Loi climat – Les lobbies et ONG à la manœuvre pour faire bouger les lignes du texte


Publicité, transports, engrais, viande : tous les cabinets de lobbying parisiens ont « au moins un sujet » avec le projet de loi climat en discussion à l’Assemblée. Mais ces acteurs veulent déconstruire les « fantasmes » entourant leur métier et pointent aussi l’influence des ONG environnementales.

« Tout l’intérêt, c’est que les parlementaires entendent les uns et les autres et construisent leurs amendements. Que les idées se frottent entre elles », fait valoir Fabrice Alexandre, à la tête du cabinet Communication et Institutions.

Son entreprise de conseil défend les intérêts de l’Unifa, l’organisation professionnelle des industriels de l’engrais, avec laquelle il a signé un « forfait dans la durée », pas limité à cette seule loi climat.

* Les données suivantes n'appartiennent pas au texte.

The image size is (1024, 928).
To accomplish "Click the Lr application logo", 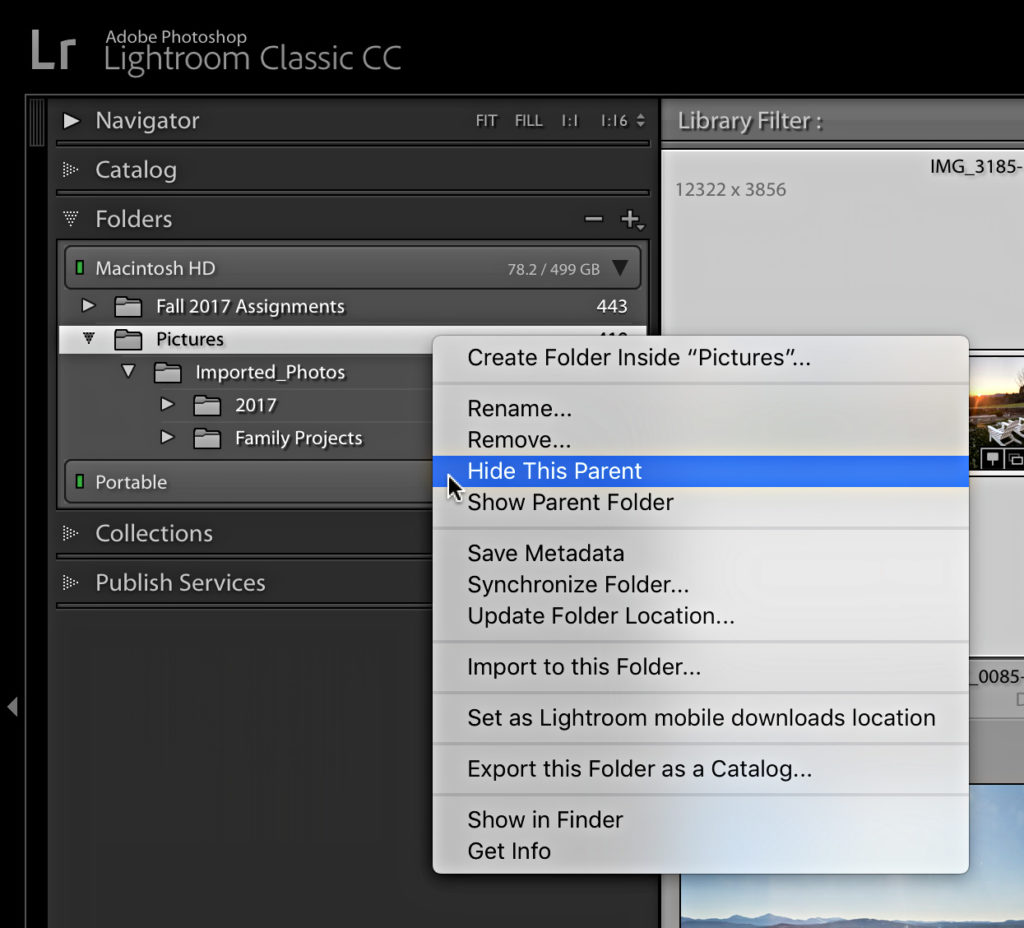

Pour ce texte, « on a fait un travail assez classique d’argumentation technique et de propositions d’amendements », poursuit-il, autour de l’article 62, qui vise à réduire les émissions d’ammoniac ainsi que de protoxyde d’azote des engrais azotés, et laisse planer la menace d’une « redevance » sur ces fertilisants.

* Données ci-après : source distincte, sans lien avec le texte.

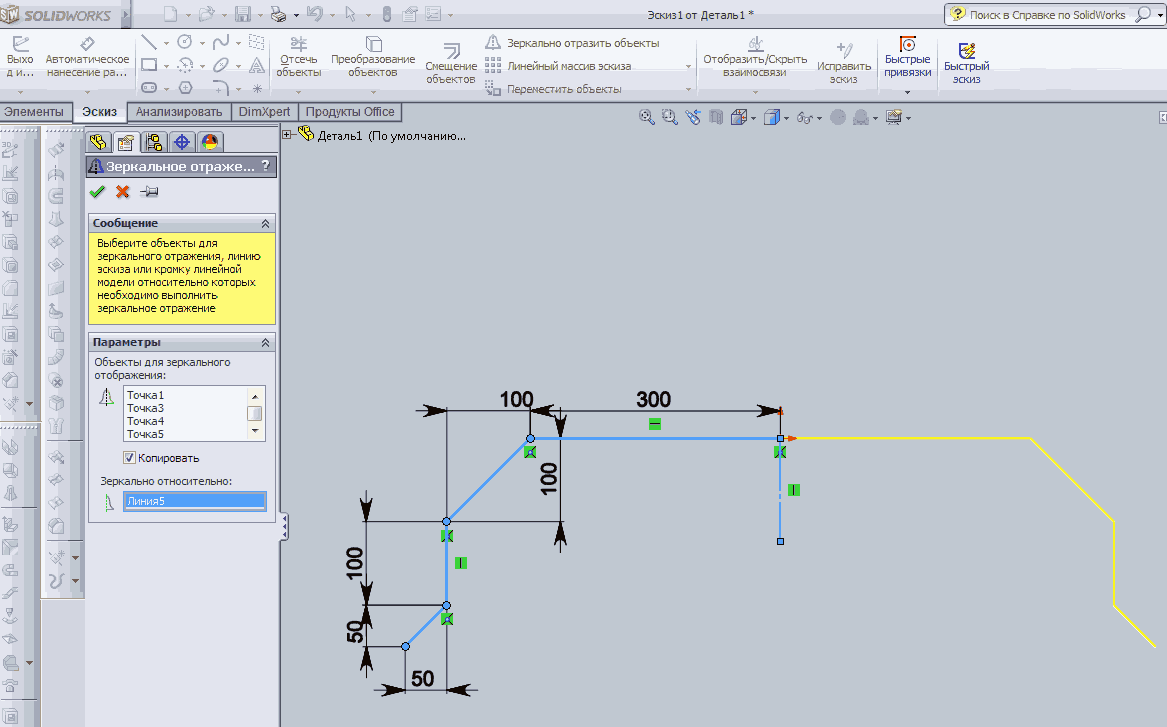Image resolution: width=1167 pixels, height=727 pixels.
Task: Click Линейный массив эскиза button
Action: tap(568, 66)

Dans ses suggestions d’amendements, consultées par l’AFP, l’Unifa appelle à supprimer cet article ou « moduler » l’éventuelle redevance en fonction du « potentiel émissif d’ammoniac ».

Des amendements proches, défendus par des LR ou certains dans la majorité, n’ont pas été adoptés en commission. Mais des ONG considèrent que l’Unifa a pesé dans les arbitrages entre le ministère de l’Agriculture et celui de la Transition écologique, dans la rédaction du projet de loi.

« Leurs recommandations ont été entendues. Quelle est la valeur d’une menace de redevance ? », critique Manon Castagné, chargée du volet agriculture chez les Amis de la Terre.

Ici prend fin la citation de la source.